Stored records
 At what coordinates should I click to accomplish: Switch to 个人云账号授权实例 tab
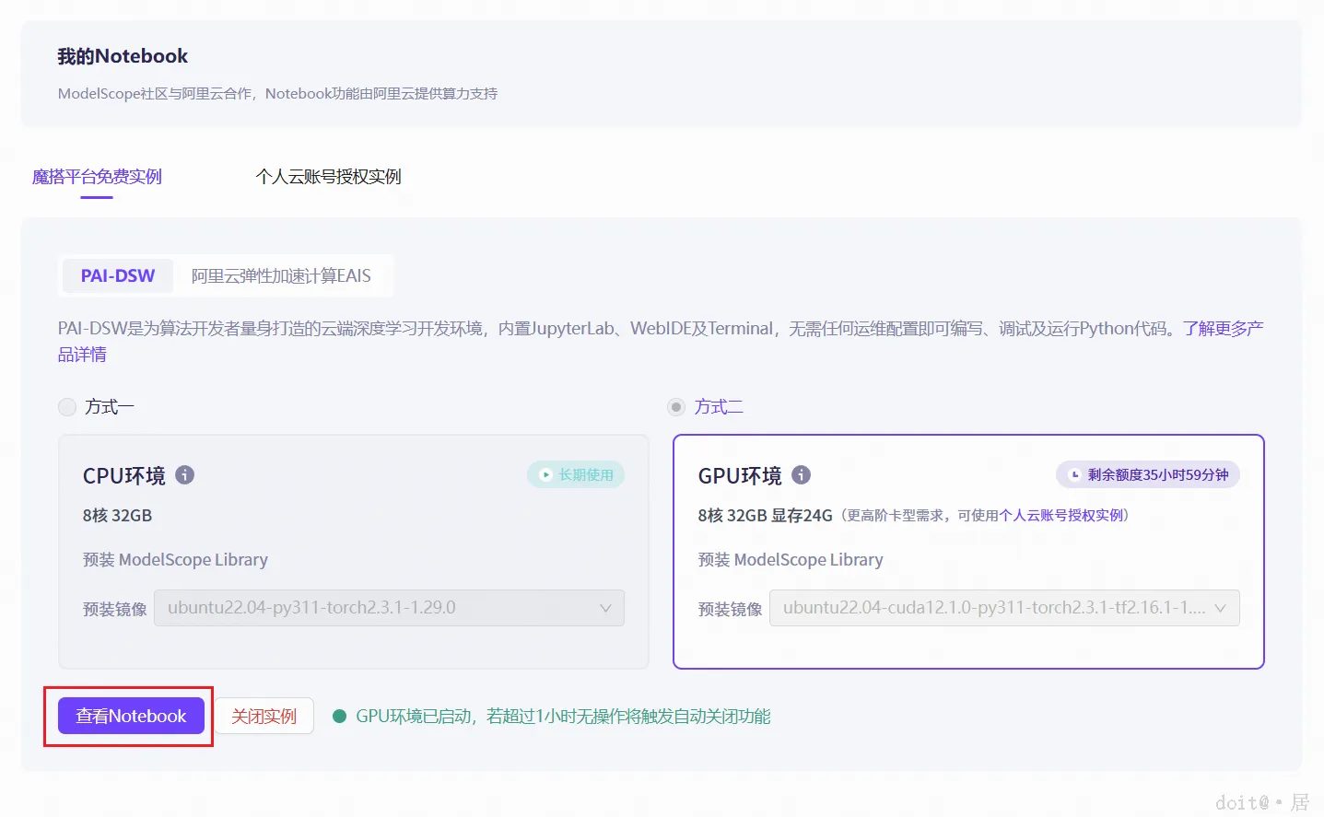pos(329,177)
==
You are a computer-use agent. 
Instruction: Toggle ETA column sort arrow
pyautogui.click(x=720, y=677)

Exercise directions
Copy every line of the entries above that contains the string "click". Case counts.

Answer to the problem
 At what coordinates should I click to accomplish: Switch to 个人云账号授权实例 tab
pyautogui.click(x=720, y=677)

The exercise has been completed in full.